Items from a dataset:
==========

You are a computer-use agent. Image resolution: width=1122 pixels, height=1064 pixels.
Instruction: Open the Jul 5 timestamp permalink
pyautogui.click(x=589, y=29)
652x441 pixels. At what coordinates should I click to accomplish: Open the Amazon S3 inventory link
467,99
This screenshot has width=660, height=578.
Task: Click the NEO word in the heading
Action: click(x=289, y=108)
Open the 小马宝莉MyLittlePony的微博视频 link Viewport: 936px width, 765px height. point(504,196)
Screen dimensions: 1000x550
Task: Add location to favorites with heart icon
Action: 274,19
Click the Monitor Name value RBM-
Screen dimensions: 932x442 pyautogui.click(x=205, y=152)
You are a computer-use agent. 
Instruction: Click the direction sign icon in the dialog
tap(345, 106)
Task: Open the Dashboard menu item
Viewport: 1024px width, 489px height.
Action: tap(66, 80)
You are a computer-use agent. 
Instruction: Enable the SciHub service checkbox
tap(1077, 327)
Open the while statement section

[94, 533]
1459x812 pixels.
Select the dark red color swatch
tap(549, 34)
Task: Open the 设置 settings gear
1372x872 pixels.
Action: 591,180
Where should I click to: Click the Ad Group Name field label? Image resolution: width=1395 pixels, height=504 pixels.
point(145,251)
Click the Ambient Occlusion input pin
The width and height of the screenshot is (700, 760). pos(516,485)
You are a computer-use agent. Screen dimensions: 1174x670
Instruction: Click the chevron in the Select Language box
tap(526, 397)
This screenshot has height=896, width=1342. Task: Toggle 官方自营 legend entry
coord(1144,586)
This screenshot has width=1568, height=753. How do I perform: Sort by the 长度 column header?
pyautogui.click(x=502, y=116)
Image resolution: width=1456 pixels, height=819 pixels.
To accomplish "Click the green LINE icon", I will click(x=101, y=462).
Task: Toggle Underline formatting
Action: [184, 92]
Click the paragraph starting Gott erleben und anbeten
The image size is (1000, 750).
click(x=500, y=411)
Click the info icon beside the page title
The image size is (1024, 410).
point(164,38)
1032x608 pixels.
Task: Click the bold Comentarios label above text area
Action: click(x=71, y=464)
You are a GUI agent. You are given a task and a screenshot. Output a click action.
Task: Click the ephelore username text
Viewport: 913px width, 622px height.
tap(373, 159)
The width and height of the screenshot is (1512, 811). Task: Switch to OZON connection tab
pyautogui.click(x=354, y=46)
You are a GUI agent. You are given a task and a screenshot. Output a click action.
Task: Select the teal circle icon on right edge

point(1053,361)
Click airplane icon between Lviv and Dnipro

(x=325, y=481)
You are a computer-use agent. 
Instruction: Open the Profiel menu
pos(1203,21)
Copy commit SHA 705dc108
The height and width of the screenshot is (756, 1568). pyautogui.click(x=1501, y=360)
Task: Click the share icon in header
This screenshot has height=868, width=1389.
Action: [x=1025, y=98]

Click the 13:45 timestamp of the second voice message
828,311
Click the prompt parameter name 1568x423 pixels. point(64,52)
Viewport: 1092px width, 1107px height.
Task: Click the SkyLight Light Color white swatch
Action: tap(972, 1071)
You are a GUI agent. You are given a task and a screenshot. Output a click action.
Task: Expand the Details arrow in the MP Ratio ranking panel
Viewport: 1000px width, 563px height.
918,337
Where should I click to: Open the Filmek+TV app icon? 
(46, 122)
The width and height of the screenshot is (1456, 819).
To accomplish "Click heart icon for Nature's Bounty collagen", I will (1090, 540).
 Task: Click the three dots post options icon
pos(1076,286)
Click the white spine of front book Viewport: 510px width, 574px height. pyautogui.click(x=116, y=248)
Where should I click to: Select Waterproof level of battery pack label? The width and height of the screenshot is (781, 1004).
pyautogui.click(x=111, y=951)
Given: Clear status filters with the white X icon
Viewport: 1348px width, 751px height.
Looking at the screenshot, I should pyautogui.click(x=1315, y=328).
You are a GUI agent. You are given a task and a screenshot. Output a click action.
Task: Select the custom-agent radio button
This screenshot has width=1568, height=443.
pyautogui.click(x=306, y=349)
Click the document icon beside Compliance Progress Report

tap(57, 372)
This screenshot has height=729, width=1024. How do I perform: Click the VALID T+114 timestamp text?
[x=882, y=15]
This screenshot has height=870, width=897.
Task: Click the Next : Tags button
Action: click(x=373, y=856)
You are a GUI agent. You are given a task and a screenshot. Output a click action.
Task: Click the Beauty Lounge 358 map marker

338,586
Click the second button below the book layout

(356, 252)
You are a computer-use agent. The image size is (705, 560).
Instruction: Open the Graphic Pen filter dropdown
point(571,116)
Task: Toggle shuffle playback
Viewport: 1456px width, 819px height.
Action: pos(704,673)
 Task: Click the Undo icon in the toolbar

==========

• Problem to solve
Can you output the lines of the data above as a JSON list of strings, one string per line and blank lines omitted, from the line with "This screenshot has width=1568, height=753." up to and including the line with "pyautogui.click(x=502, y=116)"?

• Solution for this problem
[
  "This screenshot has width=1568, height=753. How do I perform: Sort by the 长度 column header?",
  "pyautogui.click(x=502, y=116)"
]